Q. I am very close with my in-laws, who are both in their late 70’s, and all I want for them (and for everyone I care about) is to live a long happy life.  Unfortunately, the inevitable happens to us all, and when it does happen, I really want my entire family to be prepared ahead of time. However, in the case of my in-laws, this has been a really difficult task.

Whenever my husband and I bring up advance directives and end-of-life planning, my in-laws are completely averse to having the conversation, because it is too “depressing.” They change the subject every time. One Thanksgiving, my father-in-law confided in me that he would want to be taken off of life support should he become incapacitated and end up in a coma. I know that if there are no documents in place, my father-in-law’s wishes might not be met should the situation arise. 
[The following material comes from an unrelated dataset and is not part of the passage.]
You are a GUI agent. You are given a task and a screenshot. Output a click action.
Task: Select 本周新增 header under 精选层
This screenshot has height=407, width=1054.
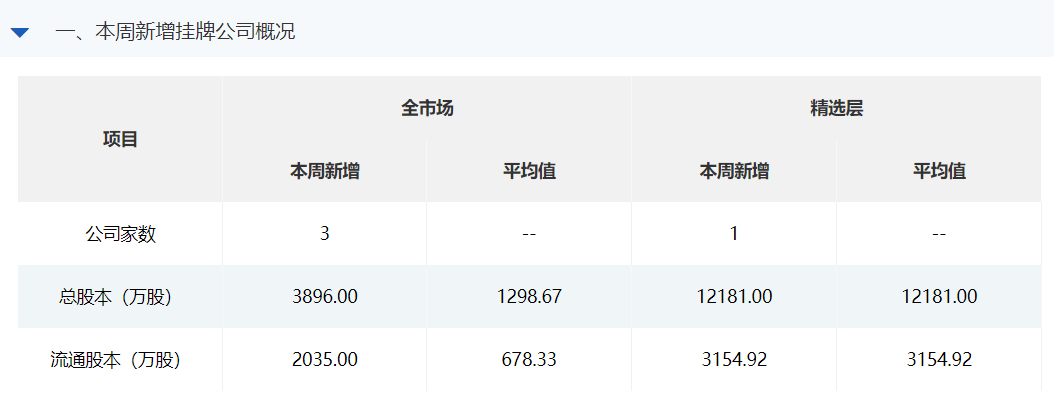[x=734, y=171]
My in-laws were huge Joan Rivers fans.  Do you know if Joan did end-of-life planning?  If so, and if it helped Melissa, maybe I use the example of Joan Rivers as a way to get my in-laws to have the end-of-life conversation that we so badly need to have.

A. Unlike so many of us, Joan Rivers was not uncomfortable talking about growing old or dying.  She told many jokes about death, and losing her memory because of aging was one of her favorite sources of comedy material. Joan’s willingness to make light of aging and dying almost made it appear that she would be immune to it.  Unfortunately, nobody is immune, but in Joan’s case, at least she was prepared.

All the jokes Joan Rivers told and everything she did to defy aging did not hide the fact that she was ready for the inevitable.  In fact, in recent TV tributes from her reality show from earlier this year, she earnestly pled with her daughter, Melissa, to be ready in case she did not make it out of an upcoming surgery.  Rivers told her daughter, over and over, that Melissa and Joan’s grandson, Cooper, would be fine when the day came.  Rivers attitude was that she had a remarkable life, even if it ended that day.

Joan Rivers died on September 4, 2014 at the age of 81, and based on her brilliant career and advanced planning, it is evident that she was smart, savvy, and that she made her end-of-life wishes well-known. When Melissa Rivers gave the final direction to take Joan off of life support, it was because Melissa knew for certain that Joan would not have wanted to stay on life support given the situation, because Joan had clearly expressed her wished ahead of time.

Talking about end of life issues is an emotional and difficult task for most of us, but it’s a vital first step to making sure your wishes are clear. Did you know that 60% of people say that making sure their family is not burdened by tough decisions is “extremely important,” yet 56% have not communicated their end-of-life wishes.  A conversation, followed by incapacity planning, can make all the difference, but must be done before it’s too late.

As you have experienced with your in-laws, it’s not easy to talk about how you want the end of your life to be. But it’s one of the most important conversations you can have with your loved ones. How do you get started? Below are some helpful resources:

  • Eldercare.gov, or the Eldercare Locator, recently released “Let’s Talk, Starting the Conversation about Health, Legal, and End of Life issues” that includes tips on preparing for the conversation, starting the conversation, keeping the conversation going, and community resources to aid in the planning process.
  • Pulitzer Prize-winning columnist Ellen Goodman co-founded The Conversation Project to help families have these important end-of-life discussions. In a recent U.S. News and World Report video, she shares her compelling reasons for helping start the group and how important it is for all family members to sit down and talk. She also shares a “Starter Kit” to help families have the conversation.
  • A growing trend in gatherings, called Death Cafés, is gaining attention for presenting a comfortable way talk about death with others. Death Cafés bring strangers together in a public setting to have end-of-life conversations while sipping coffee and eating comfort foods like cake and cookies. Read our blog post on this topic for more details.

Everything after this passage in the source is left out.